And yes, we've lost over seven million manufacturing jobs since the late 1970s, but experts like University of Michigan professor Mark J. Perry say many of those losses simply indicate we've gotten so darned efficient at making things. Now don't go off and start thinking too hard about this. It's really not something you should try to do at home. Just leave the thinking to professionals. Don't ask yourself why--if we've gotten so efficient and don't really need manufacturing jobs--Chinese factories employ many millions of workers to make the products we want to buy. Don't over-think this. Take a break. Go to Target. Get your self a nice big flat screen TV. Watch some movies. Get your mind off this nonsense.

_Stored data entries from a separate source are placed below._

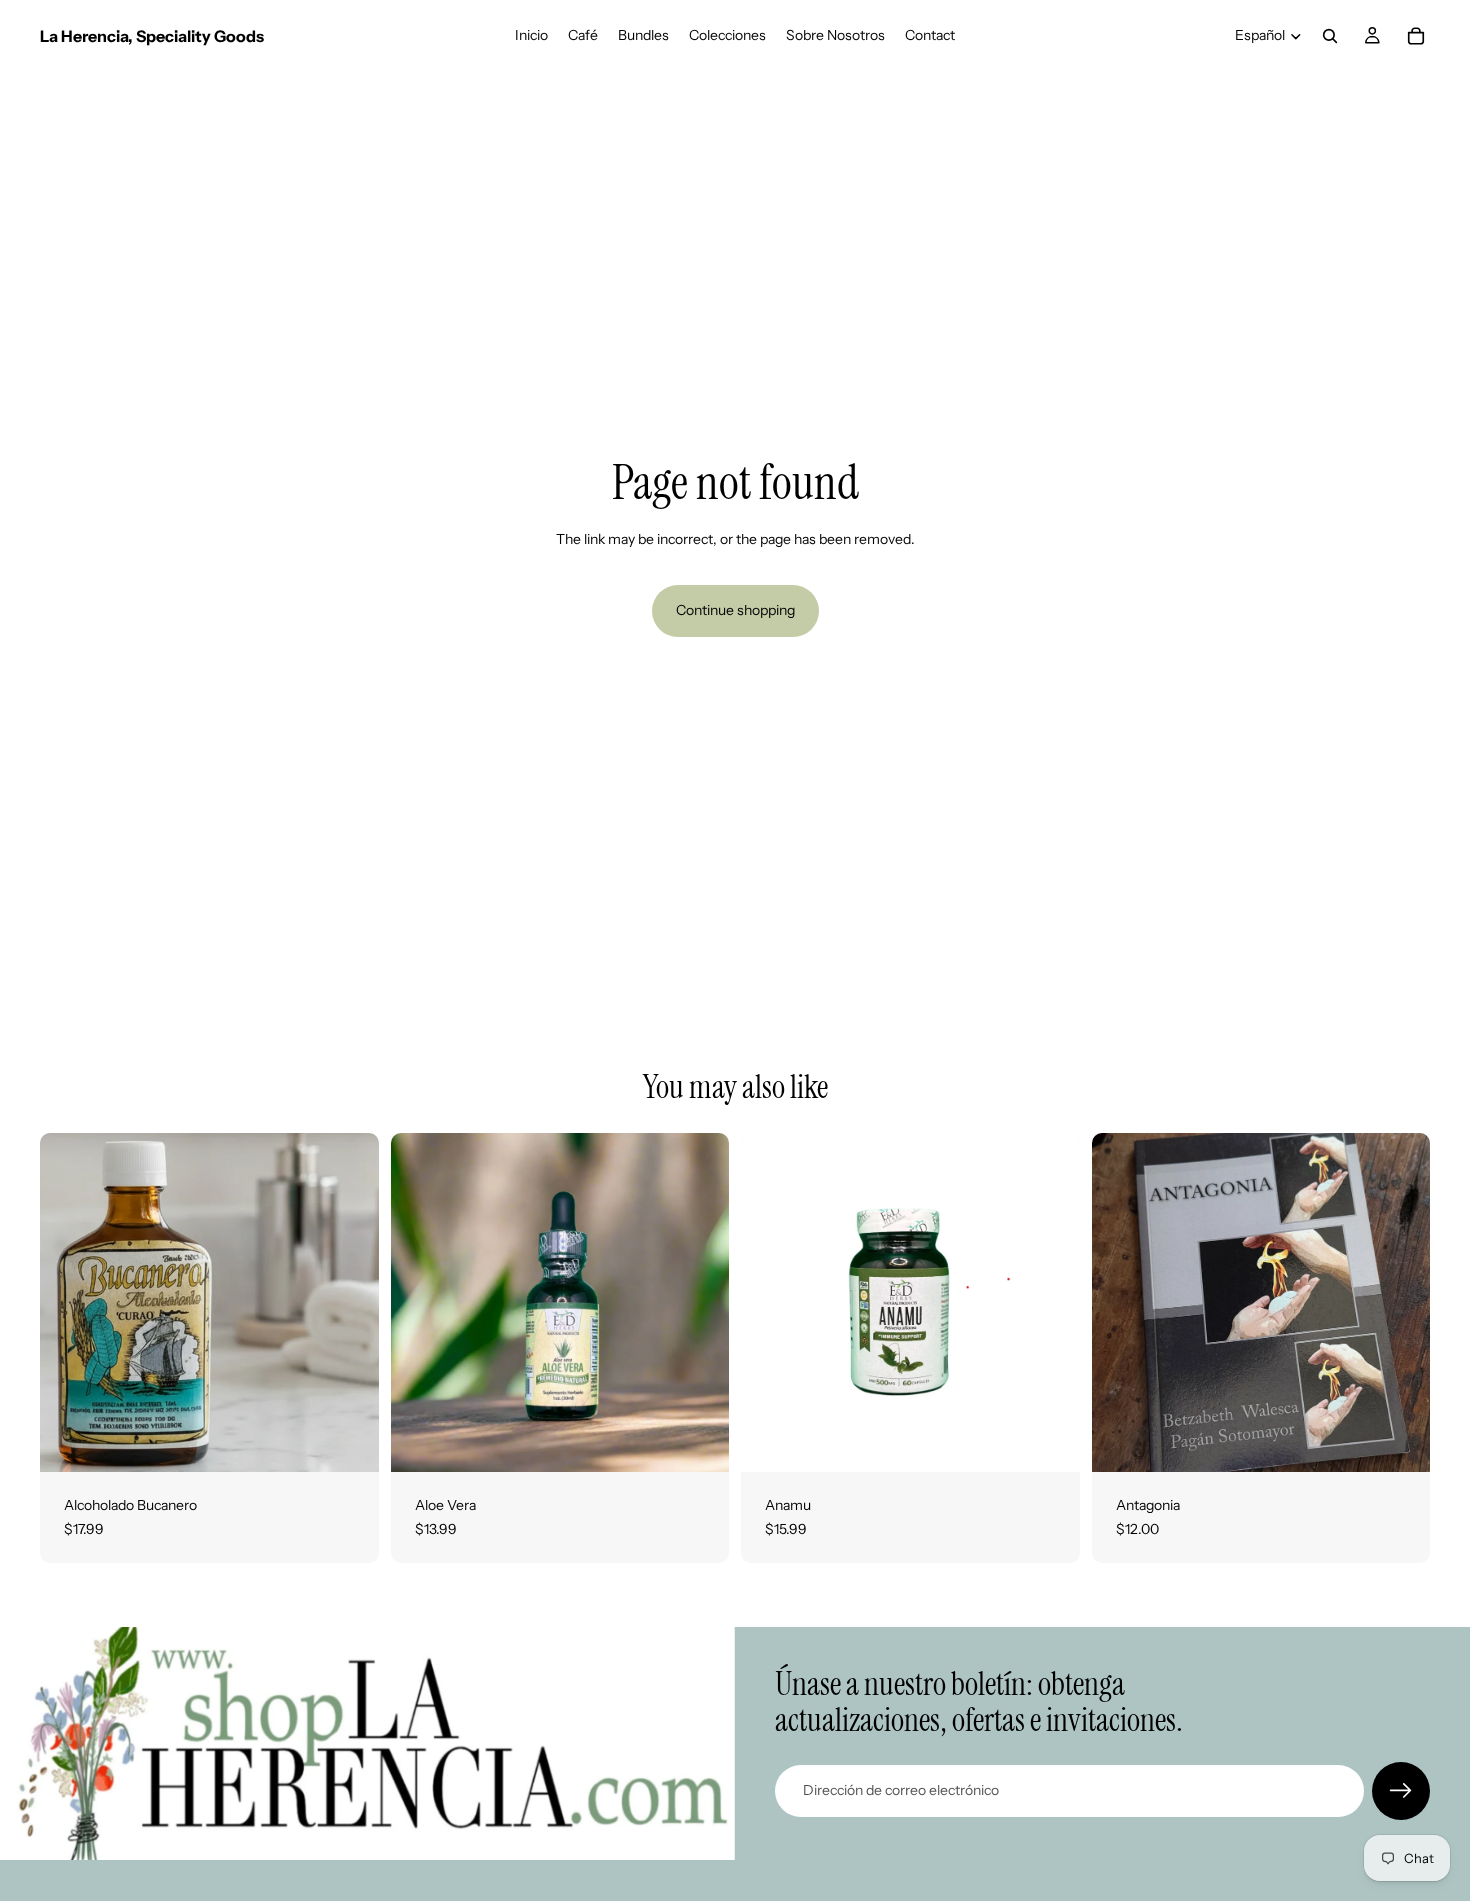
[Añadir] (348, 1441)
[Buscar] (1330, 36)
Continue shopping (735, 610)
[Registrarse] (1401, 1791)
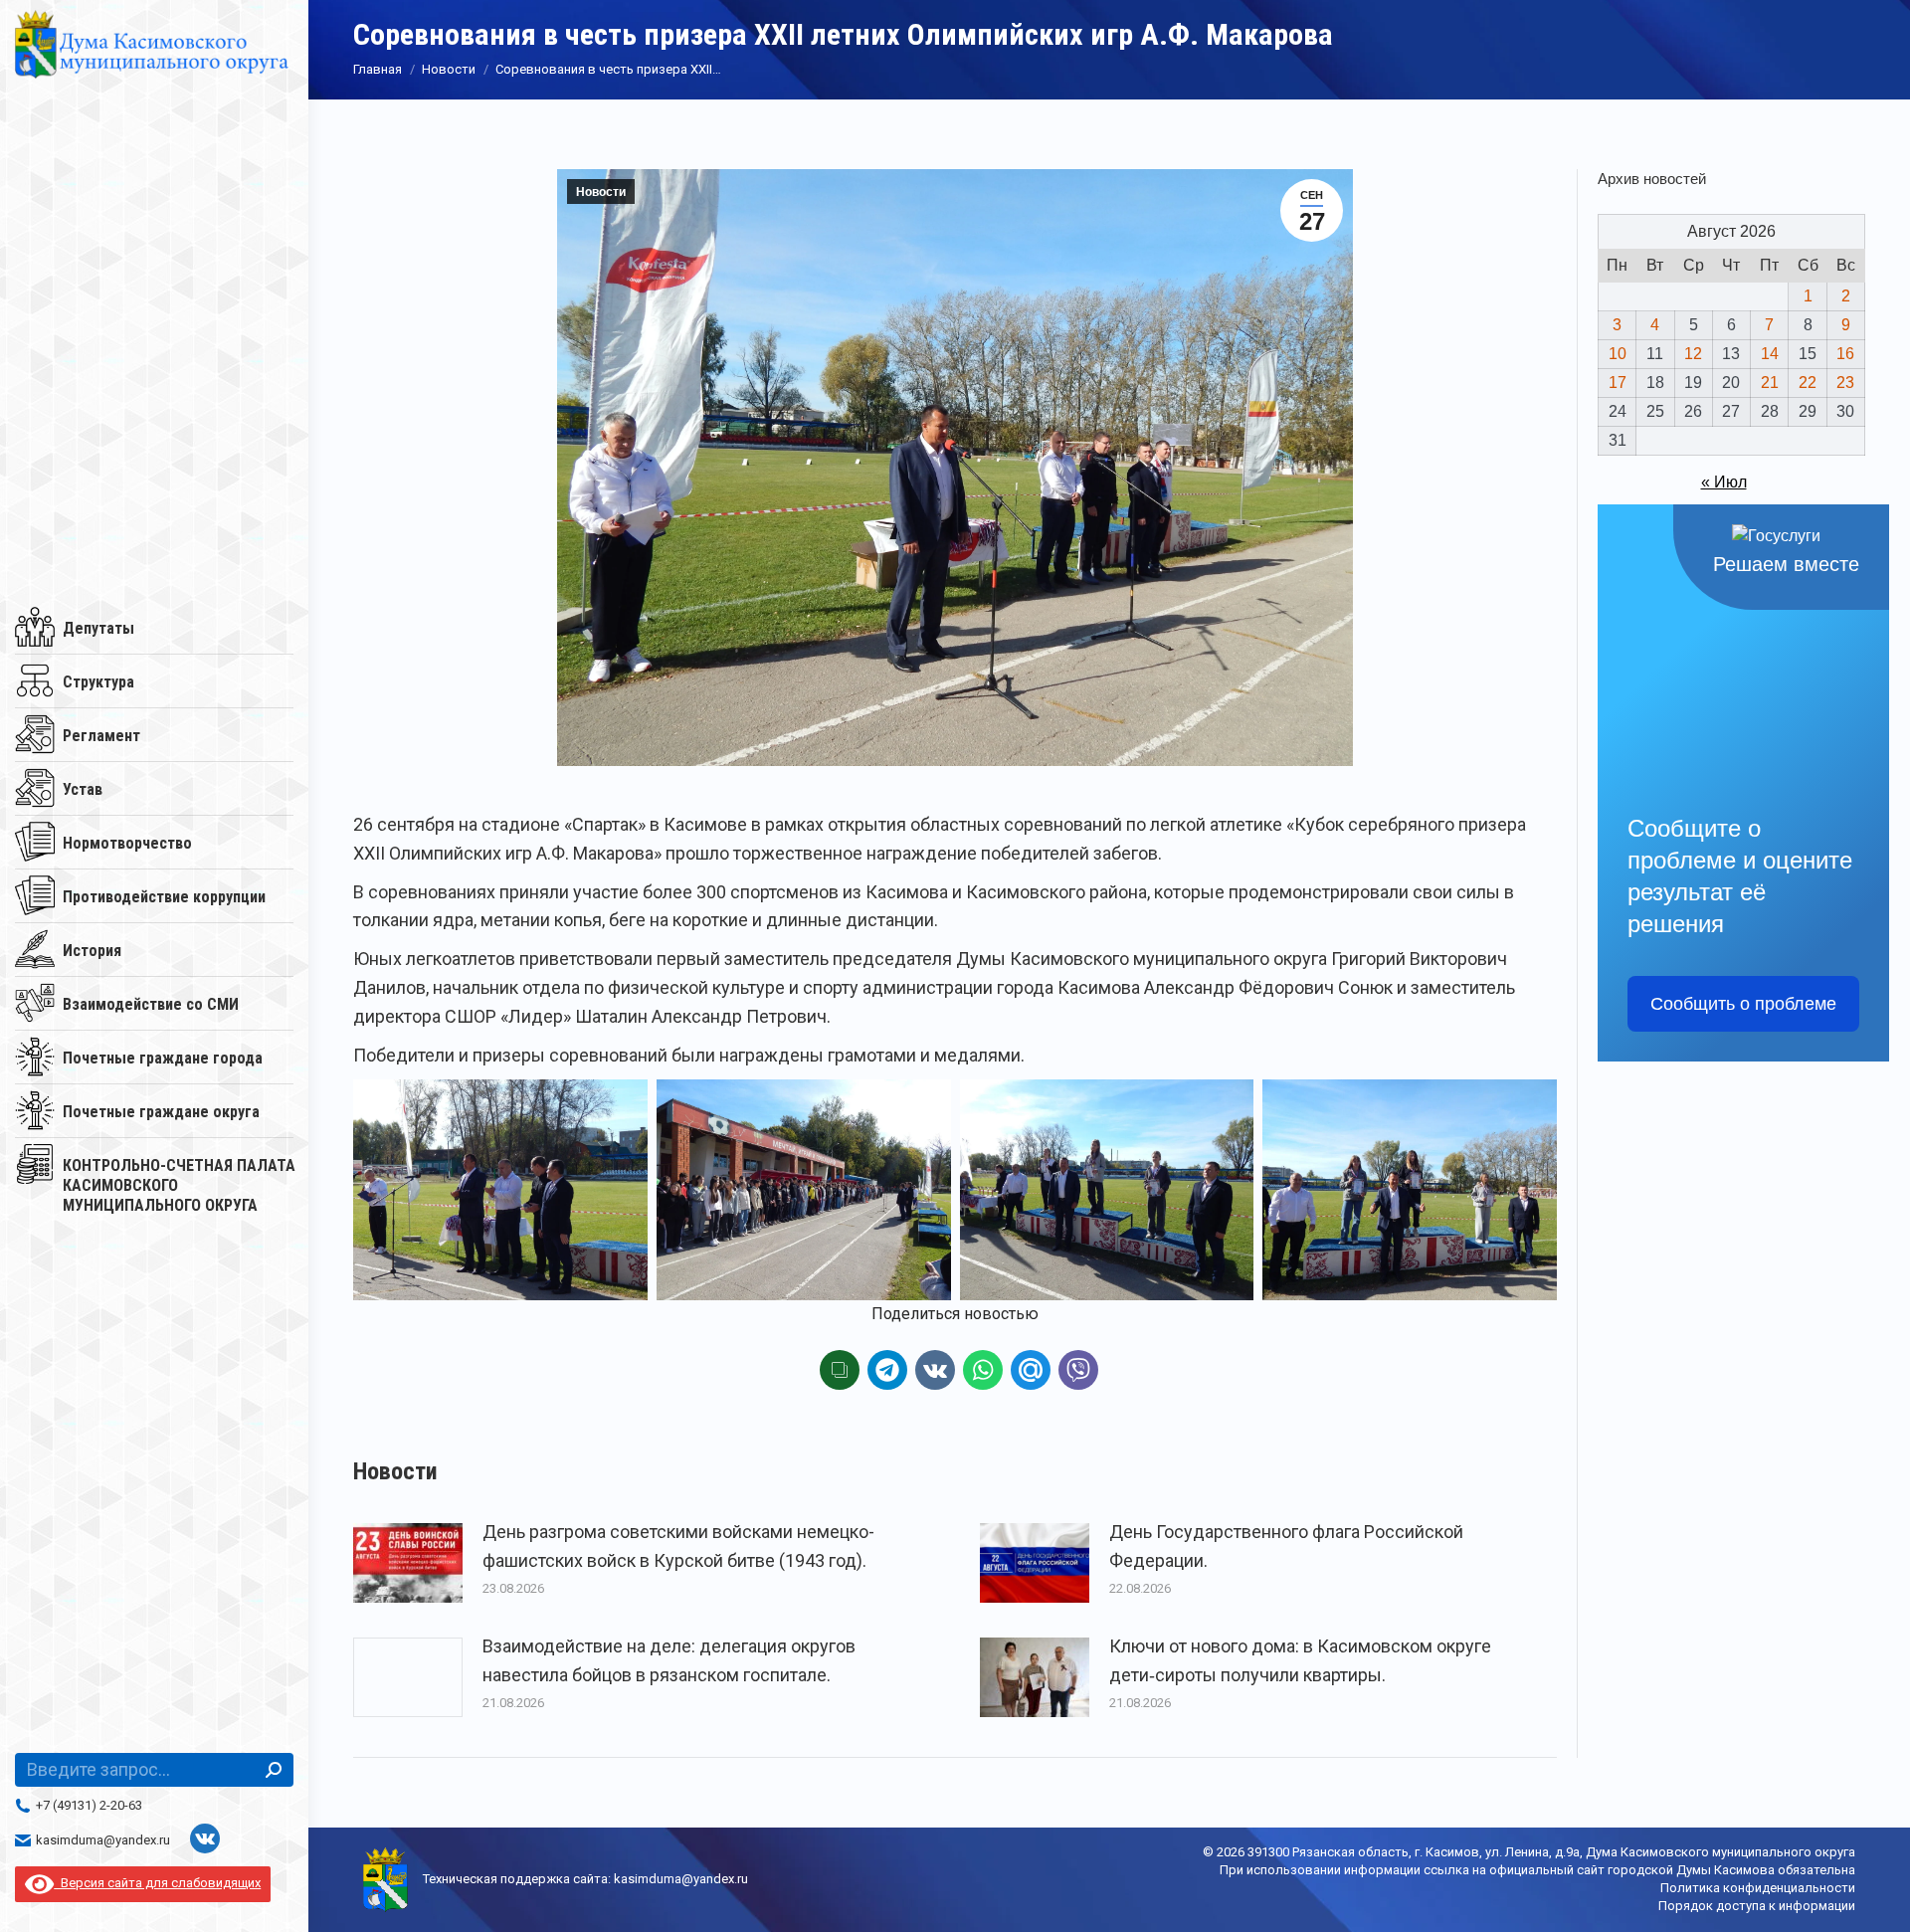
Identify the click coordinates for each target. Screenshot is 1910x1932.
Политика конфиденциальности (1757, 1887)
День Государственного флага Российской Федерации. (1286, 1546)
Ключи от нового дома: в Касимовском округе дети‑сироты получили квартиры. (1300, 1660)
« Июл (1724, 482)
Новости (601, 192)
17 (1617, 382)
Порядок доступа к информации (1756, 1905)
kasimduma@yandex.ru (103, 1840)
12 (1693, 353)
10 (1617, 353)
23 (1845, 382)
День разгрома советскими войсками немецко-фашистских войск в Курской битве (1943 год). (678, 1546)
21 (1770, 382)
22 (1807, 382)
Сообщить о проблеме (1743, 1004)
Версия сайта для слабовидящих (157, 1882)
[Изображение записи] (408, 1563)
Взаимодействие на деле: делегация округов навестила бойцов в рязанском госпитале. (669, 1660)
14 (1770, 353)
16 (1845, 353)
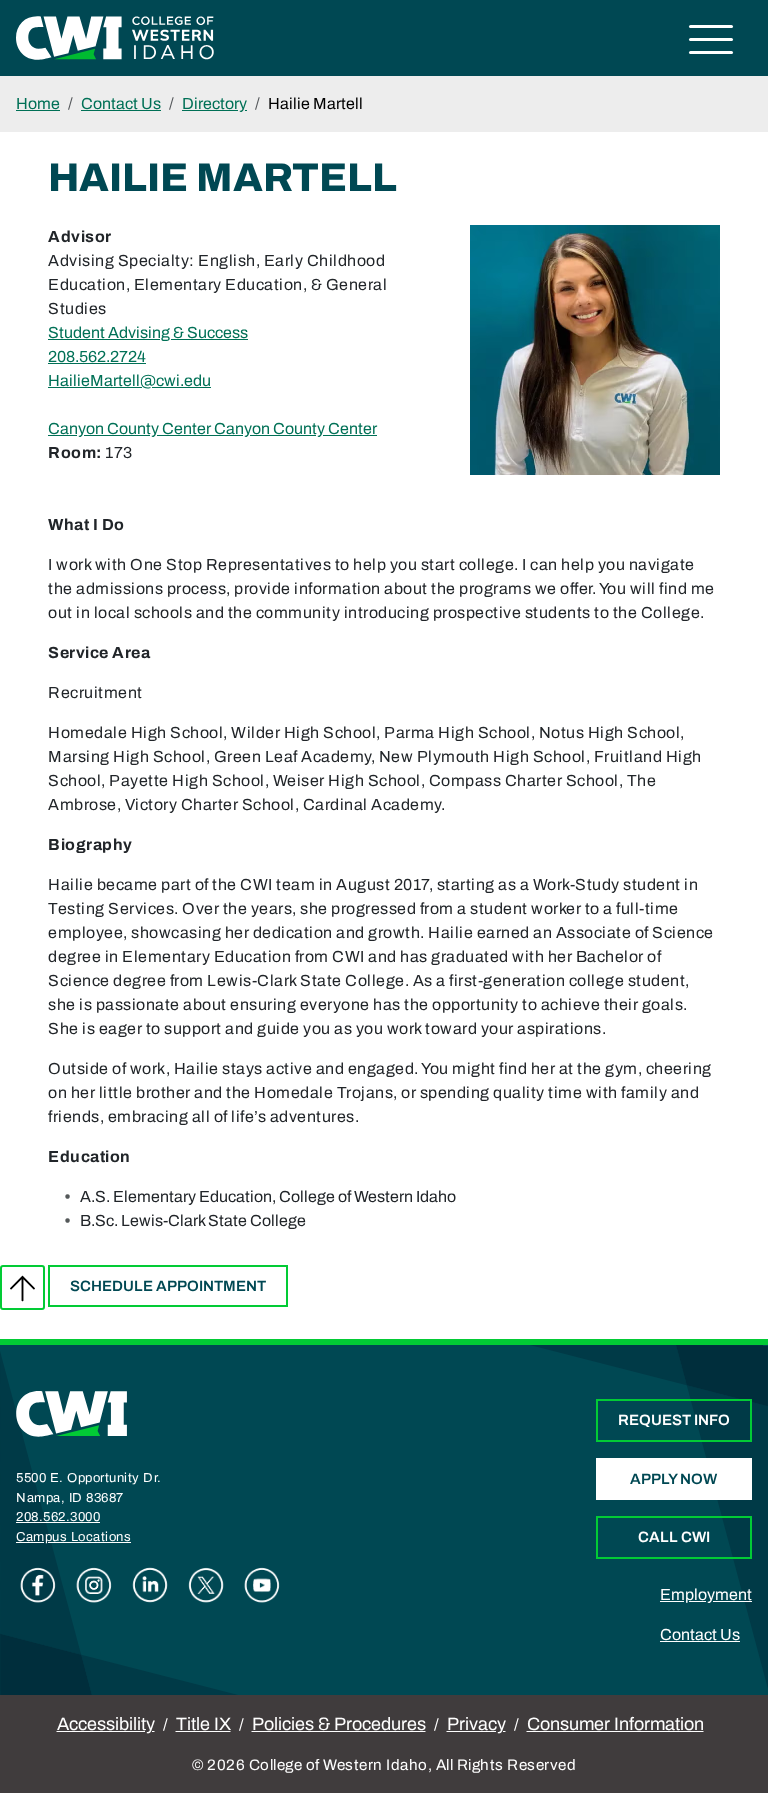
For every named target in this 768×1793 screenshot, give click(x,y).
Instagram (94, 1585)
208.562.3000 (58, 1517)
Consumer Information (615, 1724)
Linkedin (150, 1585)
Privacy (476, 1724)
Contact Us (121, 103)
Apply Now (673, 1479)
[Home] (72, 1413)
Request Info (674, 1420)
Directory (214, 103)
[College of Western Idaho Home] (115, 36)
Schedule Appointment (168, 1286)
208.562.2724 (97, 356)
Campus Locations (73, 1537)
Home (38, 103)
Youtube (262, 1585)
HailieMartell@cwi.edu (129, 380)
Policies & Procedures (339, 1724)
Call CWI (674, 1537)
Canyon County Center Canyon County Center (212, 428)
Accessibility (106, 1724)
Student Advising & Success (148, 332)
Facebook (38, 1585)
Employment (706, 1594)
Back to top (22, 1287)
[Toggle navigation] (711, 42)
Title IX (203, 1724)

Here, read this. It'll make you feel better (and now that Oprah's show has ended, we need to learn how to do this on our own): "The truth is that America still makes a lot of stuff, and we're making more of it than ever before. We're merely able to do it with a fraction of the workers needed in the past." See? Professor Perry knows what he's talking about. Just relax. It'll be fine. We make "stuff."
Whatever you do, don't start asking questions like: since American workers are so productive and efficient, how come America's own computer, electronics, appliance corporations like General Electric, Apple, Inc, Dell and H-P, to name a few, manufacture their products anywhere but here? Since we're able to accomplish so much with only "a fraction of the workers," couldn't a small, efficient group of us here in America be employed making, for example, millions of iPads and iPhones for the same price as the one million workers currently employed by Hon Hai Pecision Industry Co. / Foxconn in China? It wouldn't have to be a million workers. It could even be like 1,000 workers, or even 100. And wouldn’t those workers infuse capital into our economy? And wouldn't that capital infusion benefit us all?
Oops, started thinking too hard again. Like I said, back away from the statistics, folks. Let's keep moving along. Nothing to look at here. Just business as usual.